Why many small steps
Section titled “Why many small steps”Denoising static into a finished image in one jump is a brutally hard prediction (a network does it poorly). Removing a little noise is a gentle, well-defined prediction (a network does it well). Diffusion replaces one impossible step with a long chain of easy ones.
How it differs from VAE / GAN
Section titled “How it differs from VAE / GAN”| VAE | GAN | Diffusion | |
|---|---|---|---|
| How it generates | sample a latent point, decode (one shot) | generator pass (one shot) | denoise from static (many steps) |
| Mechanism | learned smooth space | generator-vs-discriminator contest | repeated denoiser |
| Tends toward | plausible, sometimes blurry | sharp, finicky to train | high quality + variety, but slow |
Text to image
Section titled “Text to image”Feed the text prompt alongside the noisy image; the network denoises toward a picture matching the words. “A cat on a skateboard” nudges every step toward catness + skateboardness. Same denoiser, now steered.
Tradeoffs (honest)
Section titled “Tradeoffs (honest)”- Strength: high-quality, varied images; the gradual refinement pays off in quality.
- Cost: slow, dozens to hundreds of steps per image (vs a GAN’s single pass).

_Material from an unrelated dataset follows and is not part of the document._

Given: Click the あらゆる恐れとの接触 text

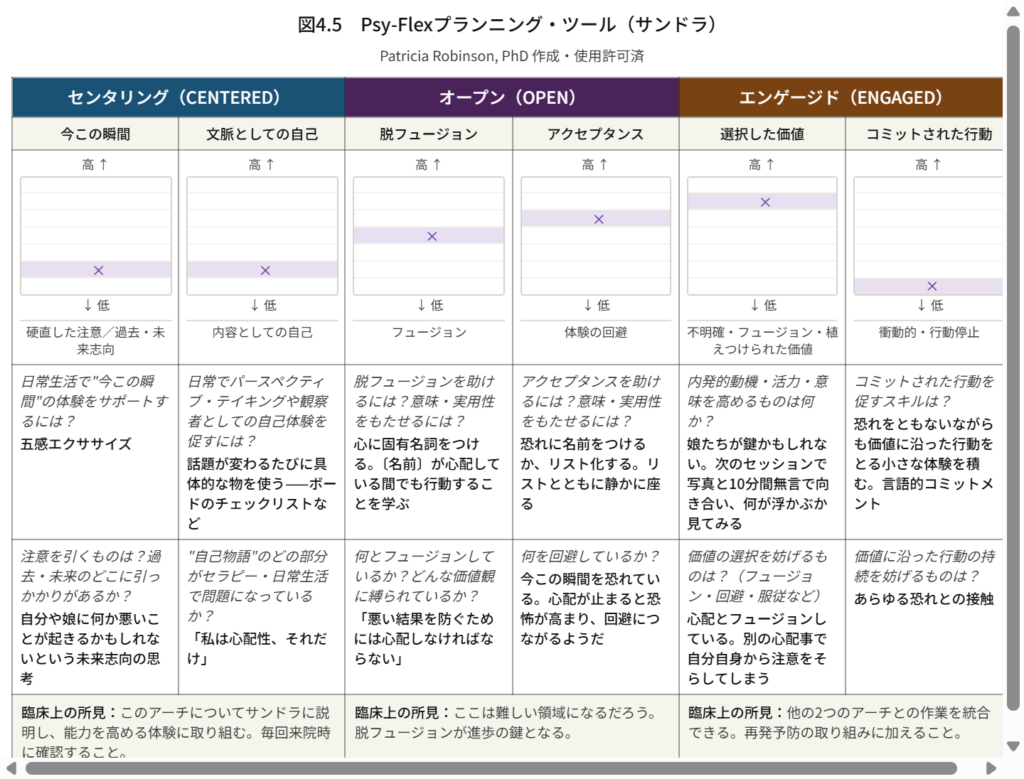Looking at the screenshot, I should click(x=924, y=599).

- Failure mode: confidently renders plausible-but-wrong details (extra fingers, melted shapes); it matches the look of real images, it does not understand them.
Pitfalls to dodge
Section titled “Pitfalls to dodge”- “It designs the image from the prompt.” No. It repeatedly removes noise, nudged by the prompt; the picture accumulates.
- “The noise is incidental.” No. Noising is the method; without it there is nothing to learn to reverse.
- “One pass makes the image.” No. Many small denoising steps (why it is slow).
- “It understands what it draws.” No. It learned the statistical look of images, which is why it can render the impossible with confidence.
The one-line version
Section titled “The one-line version”A diffusion model is a patient sculptor working in static: trained only to chip away noise, it reveals an image that was never there until it made it.